The Need for Better National-Level Data Describing Physical Activity Participation Rates among People with a Disability: Unfortunately, we do not have any up-to-date, high quality national data describing physical activity patterns of people with a disability. In the absence of this data, it is difficult to definitively determine the extent of the inactivity crisis among people with a disability. Moreover, it is impossible to determine the impact of national level initiatives (e.g., SCI Action Canada) aiming to promote physical activity among people with a disability. Dr. Martin Ginis has been actively advocating for improved measurement through letters to government officials and an Op Ed.
Martin Ginis, K. A. (April, 2016). We need data on physical activity among people with disabilities. Hamilton Spectator.
Martin Ginis, K. A. (March, 2016). Letter to the Honourable Carla Qualtrough, PC, MP. Advocacy for including items to measure participation in sport and exercise and other forms of physical activity in the Canadian Survey on Disability (2017).
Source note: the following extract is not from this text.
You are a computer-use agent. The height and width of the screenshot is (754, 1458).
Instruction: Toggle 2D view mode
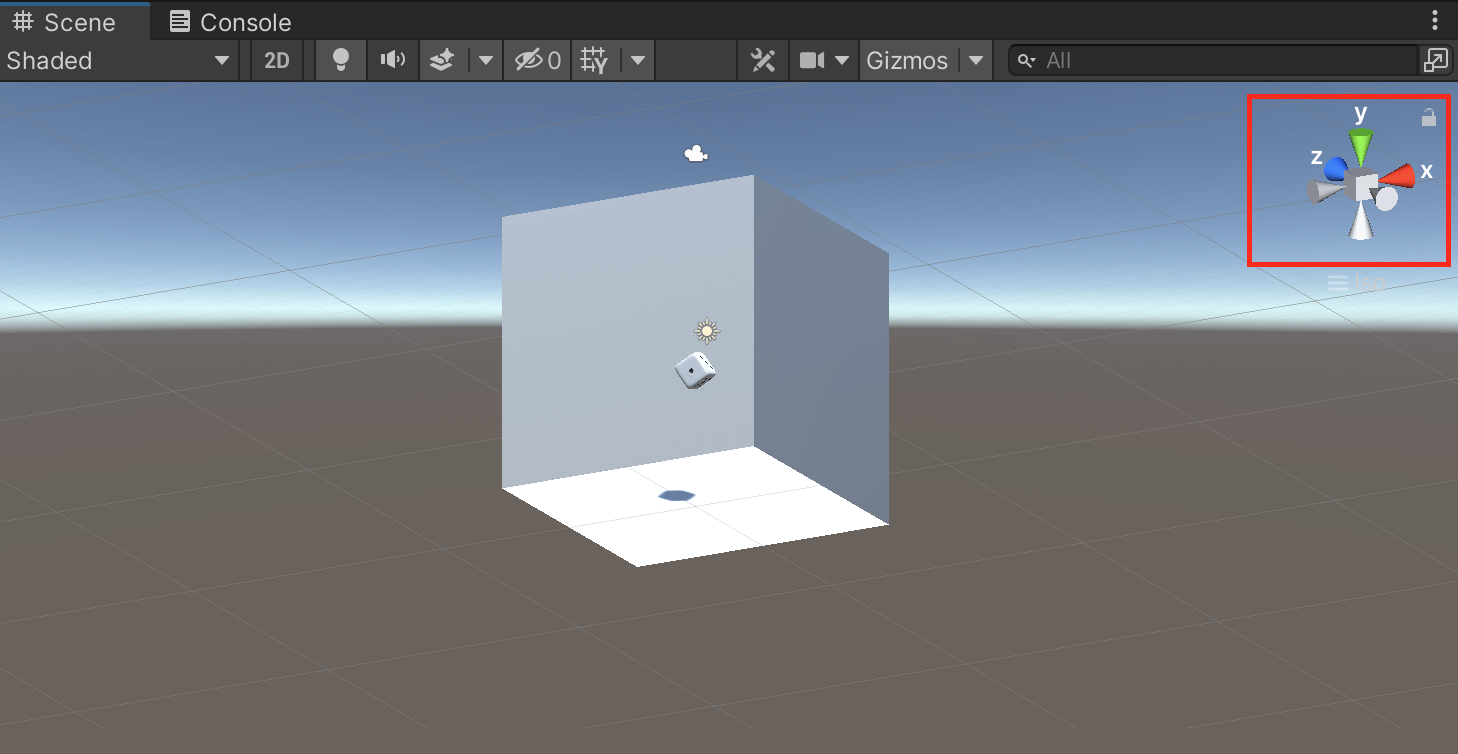click(x=277, y=61)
Systematic Review: A systematic review of review articles was undertaken with the goal of providing a blueprint and a catalyst for researchers and practitioners to shift focus from conducting studies that merely describe PA barriers and facilitators, to developing and delivering strategies to increase physical activity participation.
Martin Ginis, K. A ., Ma, J. K., Rimmer J. H., Latimer-Cheung, A. E. (2016). A Systematic Review of Review Articles Addressing Factors Related to Physical Activity Participation Among Children and Adults with Physical Disabilities. Health Psychology Review, 5, 1-31.
Defining and Measuring Quality Participation: As mentioned earlier in the newsletter, a paper has been published that focuses on broadening the conceptualization of participation to include qualitative/subjective aspects of participation. Work is currently underway to develop a set of measures of these subjective dimensions of participation.
Martin Ginis, K. A., Evans, M. B., Mortenson, W. B., & Noreau, L. M. (in press). Broadening the conceptualization of ‘Participation’ of persons with physical disabilities: A configurative review of recommendations. Archives of Physical Medicine and Rehabilitation.
Resource Catalogues: A paper is under review documenting the process for creating, and evaluating the resources within the CDPP’s Physical Activity, Active Living, and Sport Resource Catalogue. The Mobility team is currently using this work as a template for developing a similar catalogue of mobility-related resources for Canadians.